# Task details
Write out, word for word, the stretch from "Border Reivers can" through "or build fortifications." in the text on the Border Reivers board game.

─── Excerpt provided

Border Reivers is a light warfare/economic development board game designed by Jackson Pope published in 2006 by Reiver Games in English.  Players assume the roles of clans on the Scottish and English Borders during the Middle Ages, striving to achieve ascendancy via economic or military means.

Border Reivers can be played by two to four players and takes around 30 to 90 minutes to play.

Gameplay
Players take it in turns to complete six phases of their turns. The game ends when all but one player have been annihilated, or a player starts their turn with 40 gold.

The six phases are:

 Cards Phase 1: Play any card with the text At the beginning of your turn.
 Reinforcements Phase: Gamble gold to gain extra armies and/or a choice of strategic cards.
 Actions Phase: Perform actions with armies to move, cultivate the game board, settle new towns and cities or build fortifications.
 Combat Phase: Fight any battles that result from the movement of their armies.
 Taxation Phase: Gain income from their towns, cities and the mine.
 Cards Phase 2: Play any card with the text At the end of your turn.

──────
─── Collected data

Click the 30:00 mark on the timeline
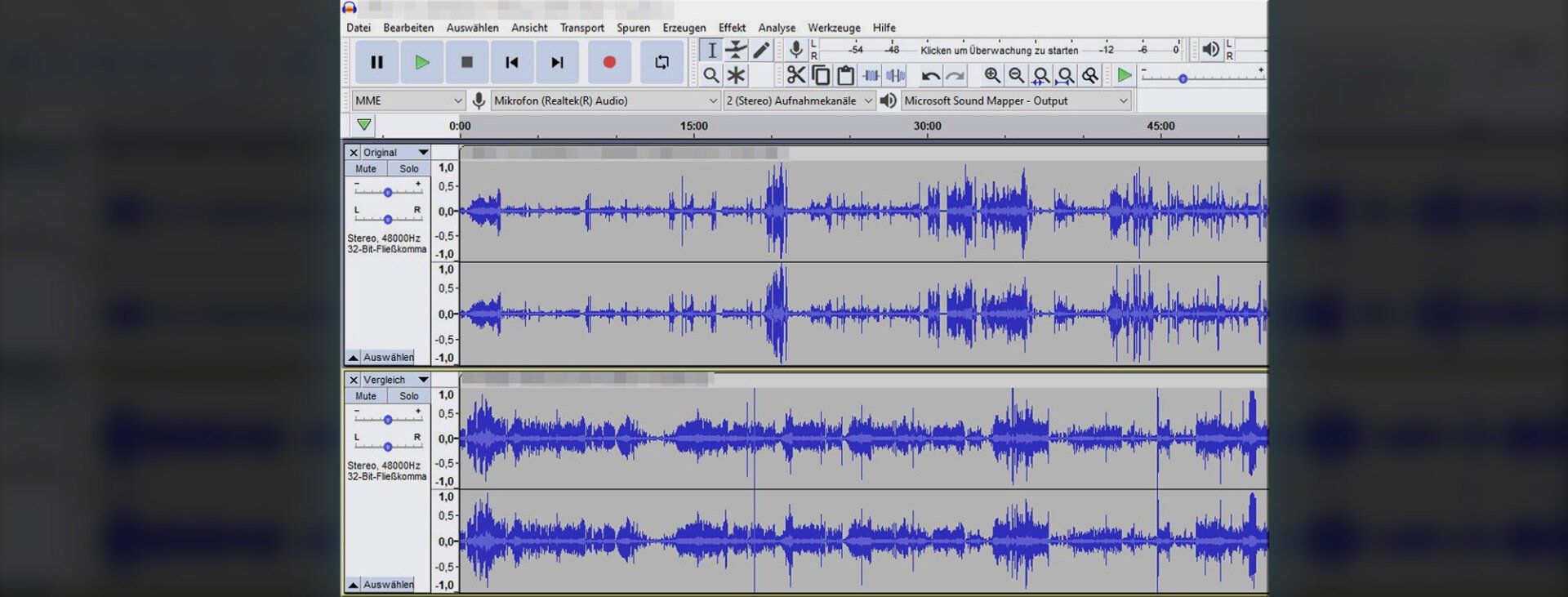 927,127
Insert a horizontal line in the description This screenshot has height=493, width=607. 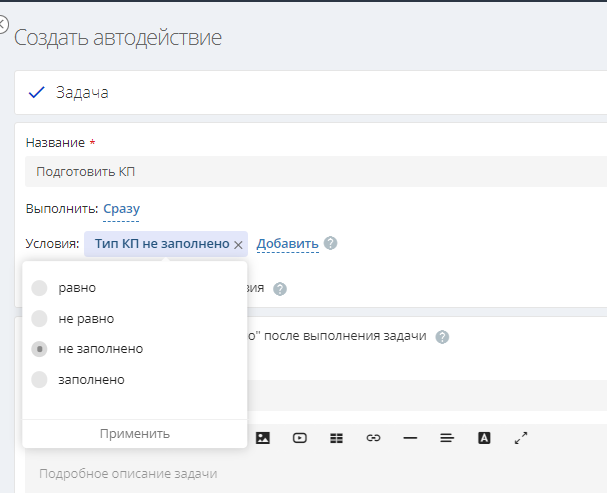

──────

# Exercise solution
Border Reivers can be played by two to four players and takes around 30 to 90 minutes to play.

Gameplay
Players take it in turns to complete six phases of their turns. The game ends when all but one player have been annihilated, or a player starts their turn with 40 gold.

The six phases are:

 Cards Phase 1: Play any card with the text At the beginning of your turn.
 Reinforcements Phase: Gamble gold to gain extra armies and/or a choice of strategic cards.
 Actions Phase: Perform actions with armies to move, cultivate the game board, settle new towns and cities or build fortifications.